> _Assignment_: Copy out the entries word for word, leaving images aside.

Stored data
>>

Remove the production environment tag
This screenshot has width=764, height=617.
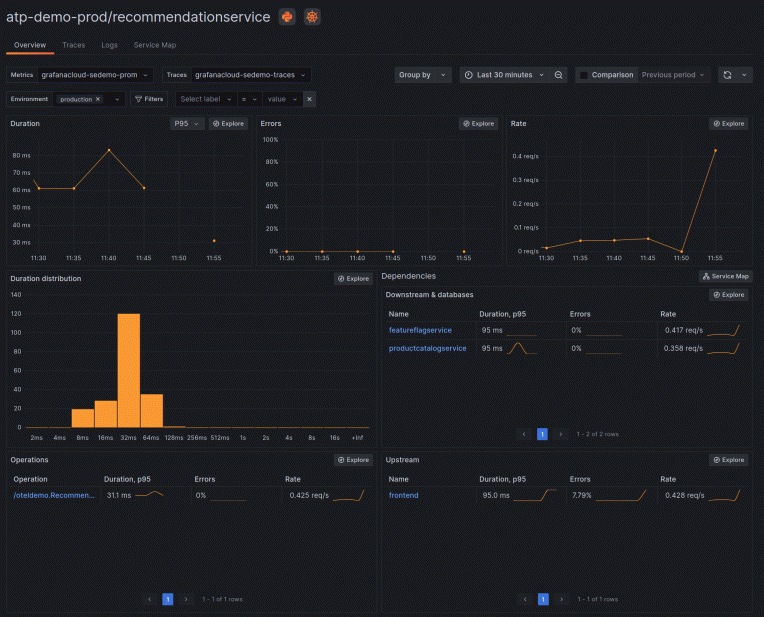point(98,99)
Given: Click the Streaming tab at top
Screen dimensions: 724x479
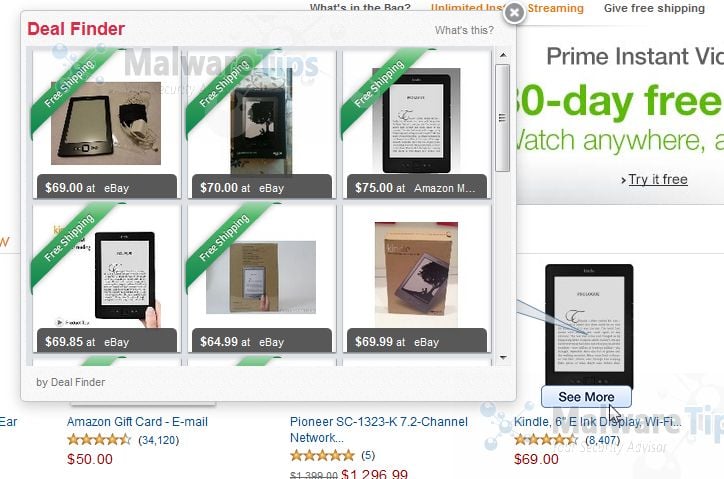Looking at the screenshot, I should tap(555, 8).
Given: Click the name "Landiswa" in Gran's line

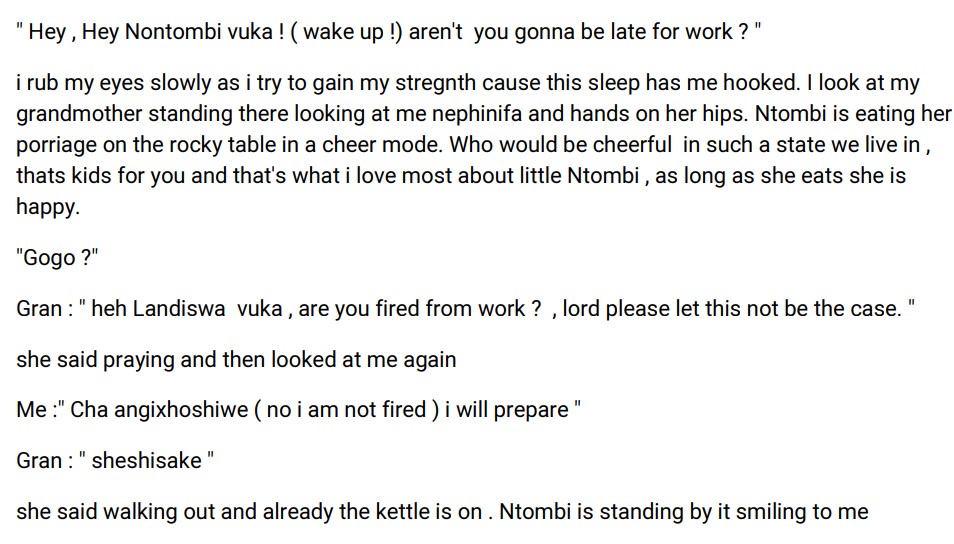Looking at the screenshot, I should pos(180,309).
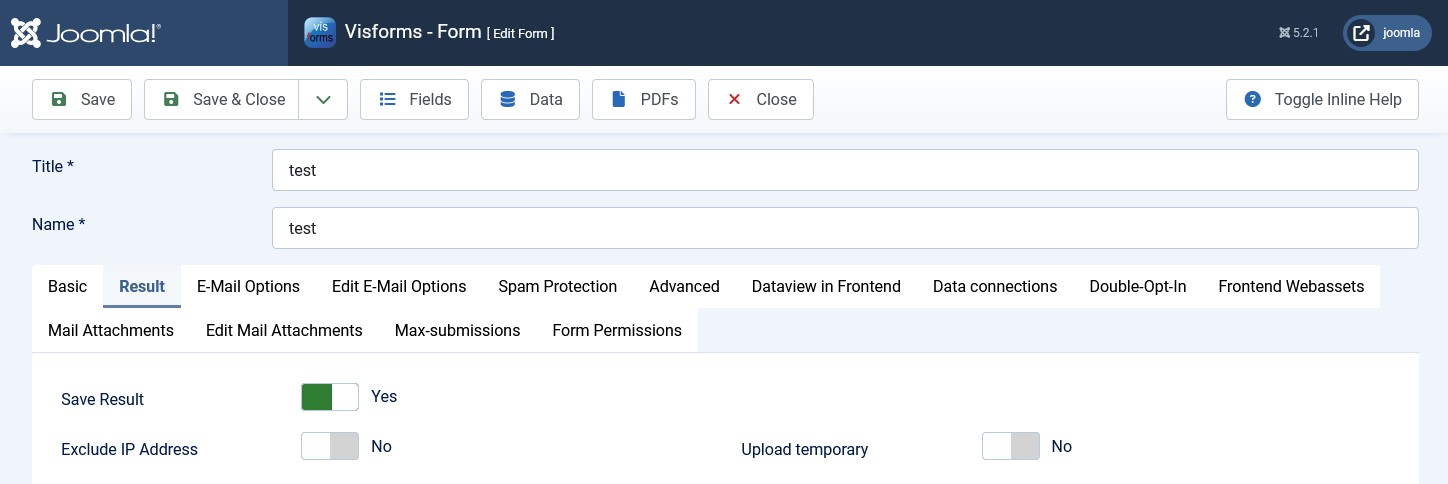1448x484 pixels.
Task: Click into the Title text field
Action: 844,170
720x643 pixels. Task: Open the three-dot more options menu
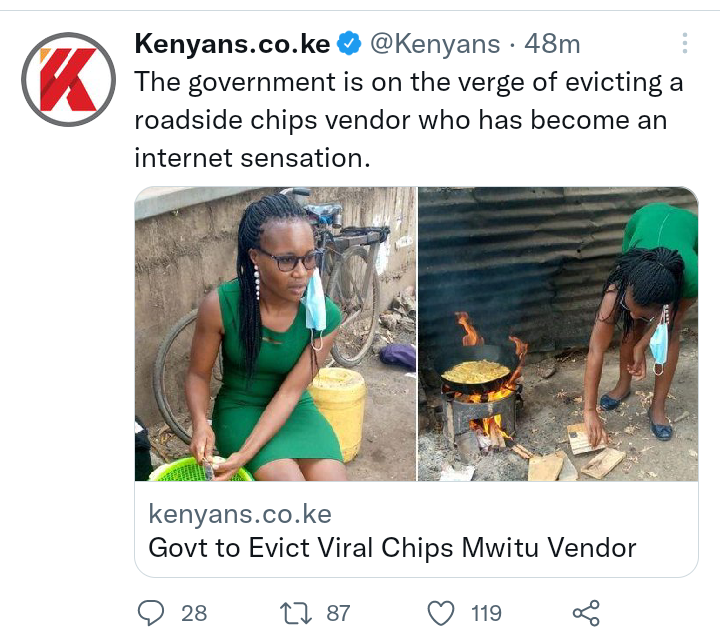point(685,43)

<<

> _Answer for this exercise_:
Remove the production environment tag
This screenshot has width=764, height=617.
point(98,99)
Given: Click the Streaming tab at top
Screen dimensions: 724x479
Looking at the screenshot, I should tap(555, 8).
Given: Click the name "Landiswa" in Gran's line

Looking at the screenshot, I should pos(180,309).
1448x484 pixels.
Task: Click into the Title text field
Action: 844,170
720x643 pixels. Task: Open the three-dot more options menu
point(685,43)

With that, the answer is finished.